Reproduce the records word for word, starting at the line containing "This screenshot has" and continuing through the end of the records. Leave out the pictures.

+++ Listing

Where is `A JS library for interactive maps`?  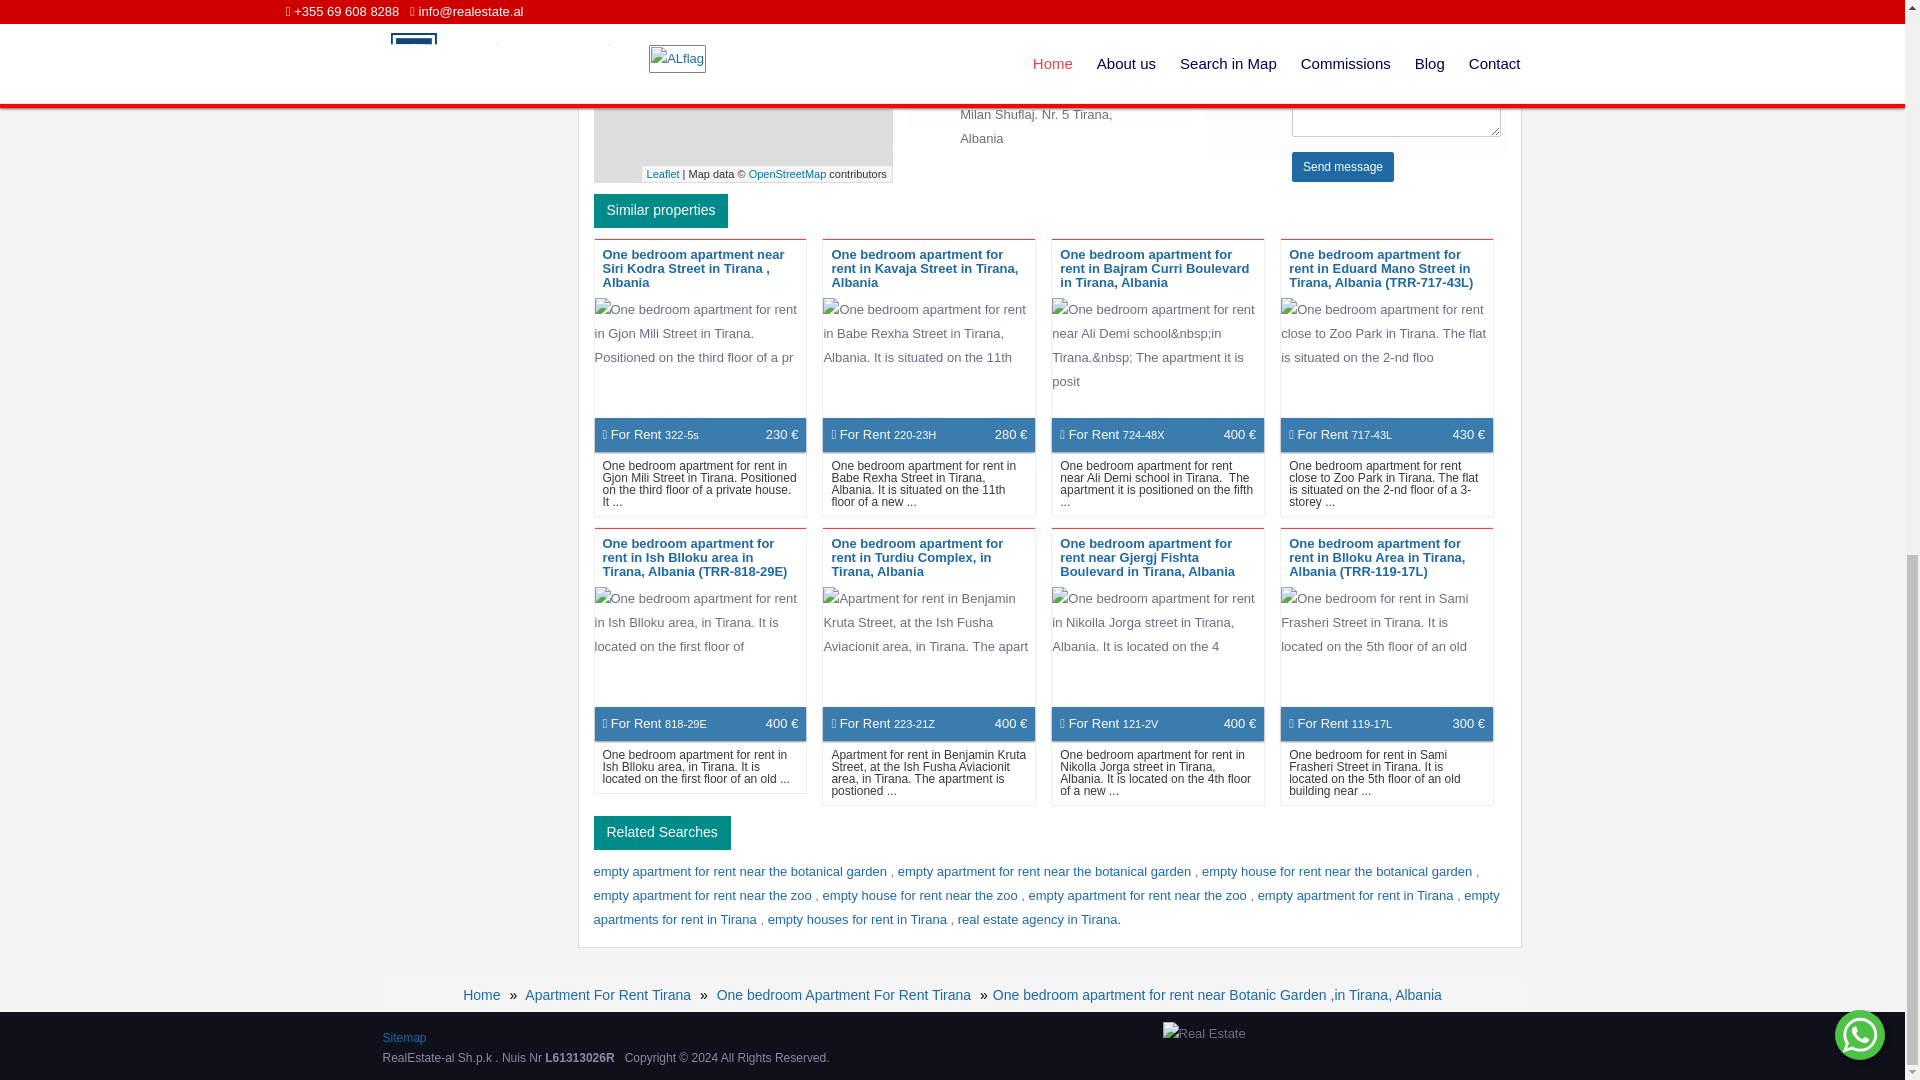 A JS library for interactive maps is located at coordinates (663, 174).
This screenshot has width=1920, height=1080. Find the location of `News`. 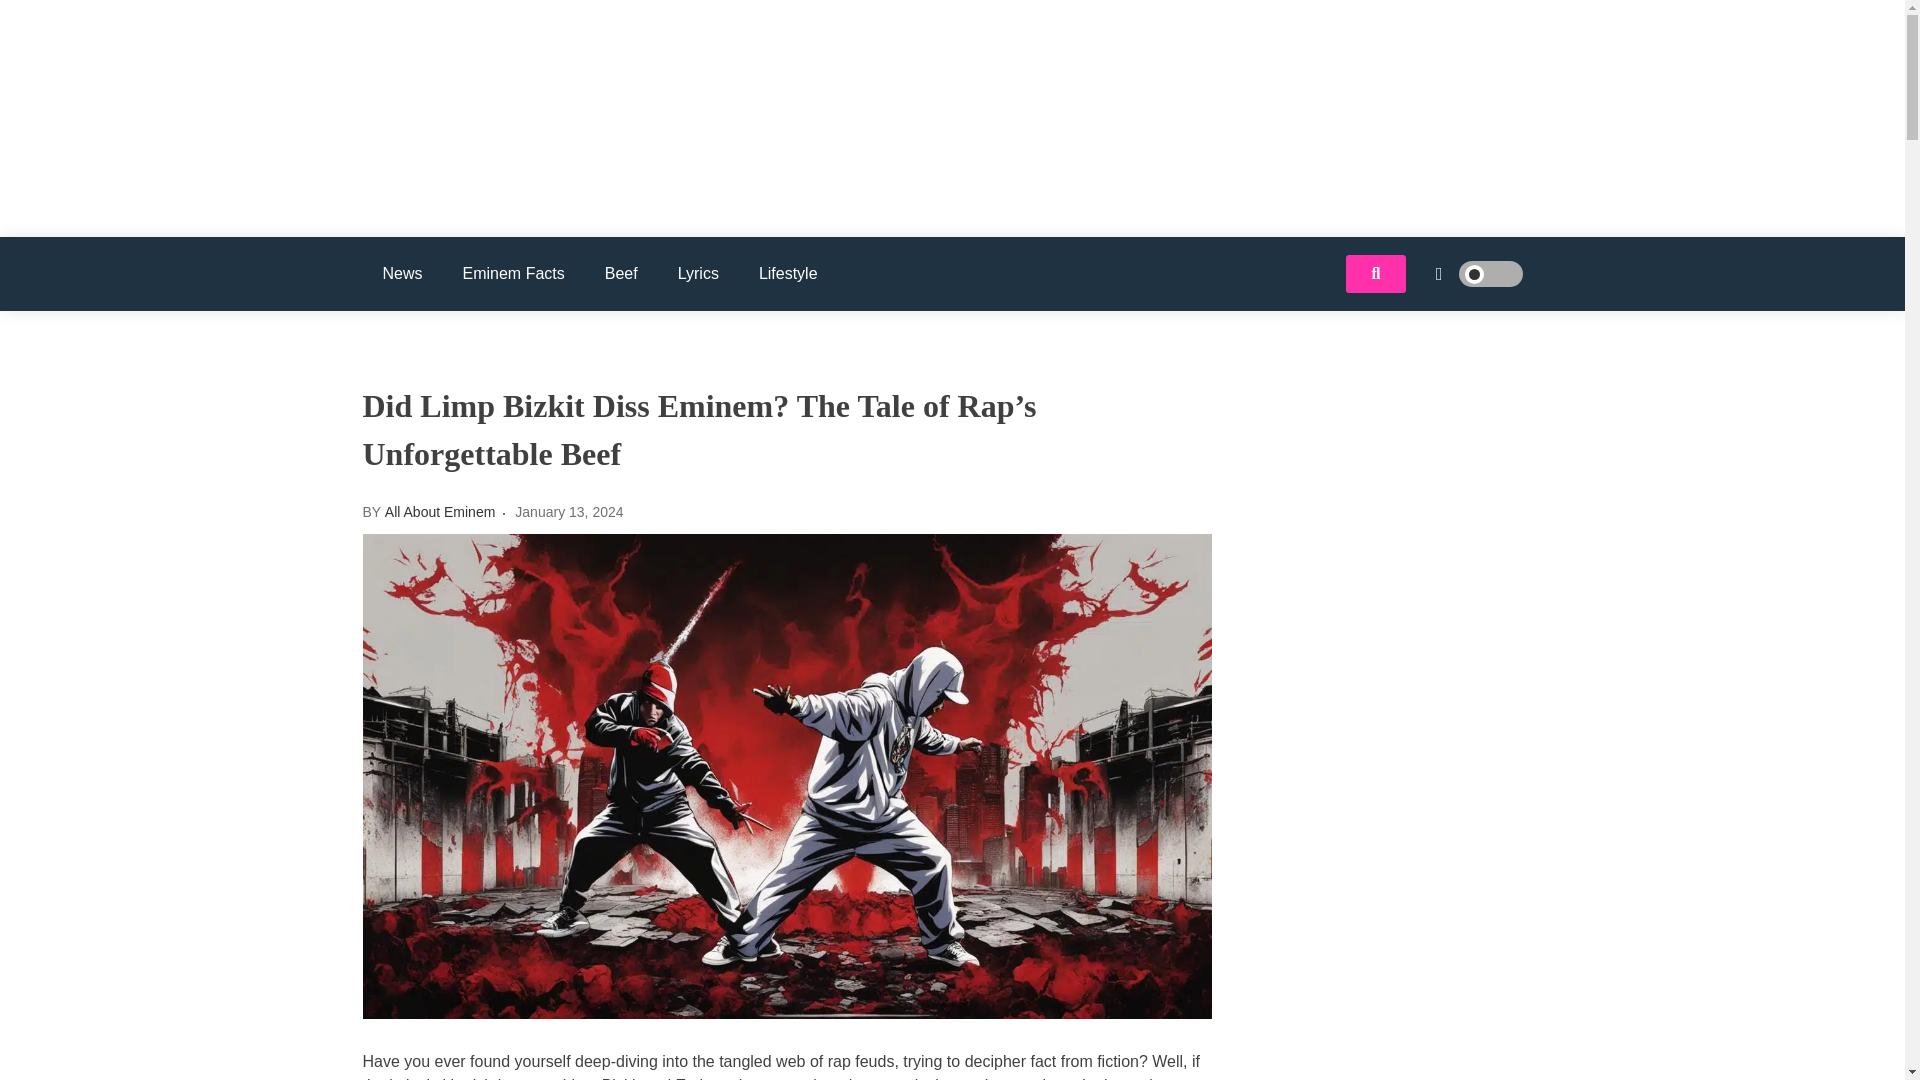

News is located at coordinates (402, 274).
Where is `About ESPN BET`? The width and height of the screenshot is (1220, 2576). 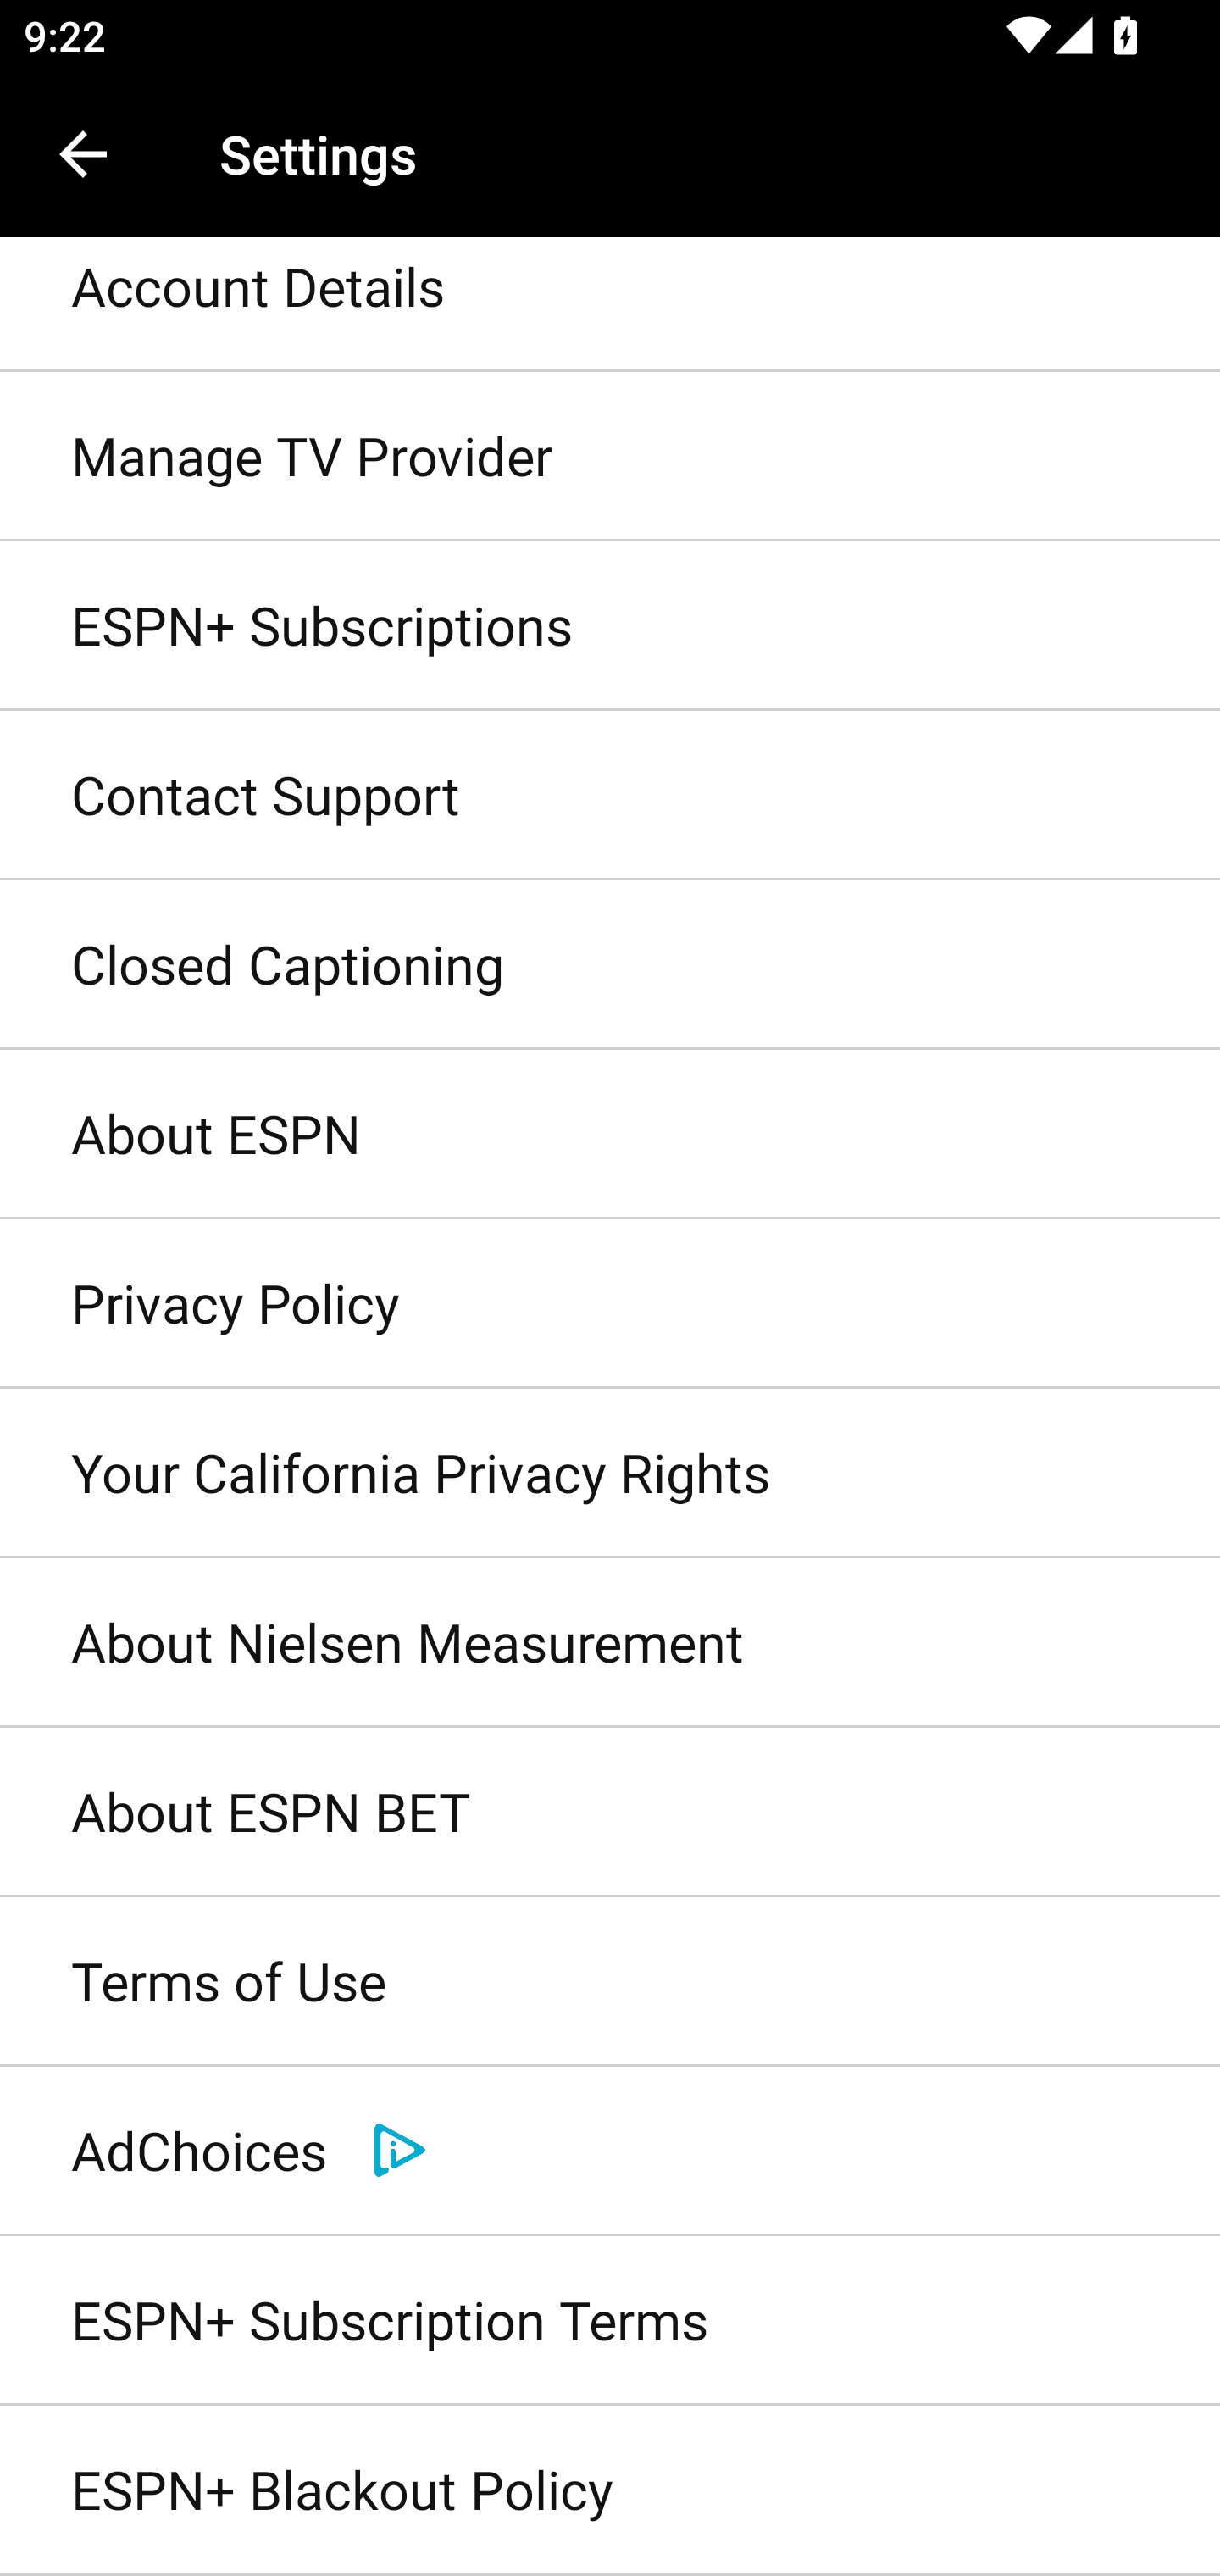
About ESPN BET is located at coordinates (610, 1813).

++++++

The completed task
This screenshot has width=1920, height=1080. Find the location of `News`. 

News is located at coordinates (402, 274).
Where is `About ESPN BET`? The width and height of the screenshot is (1220, 2576). 
About ESPN BET is located at coordinates (610, 1813).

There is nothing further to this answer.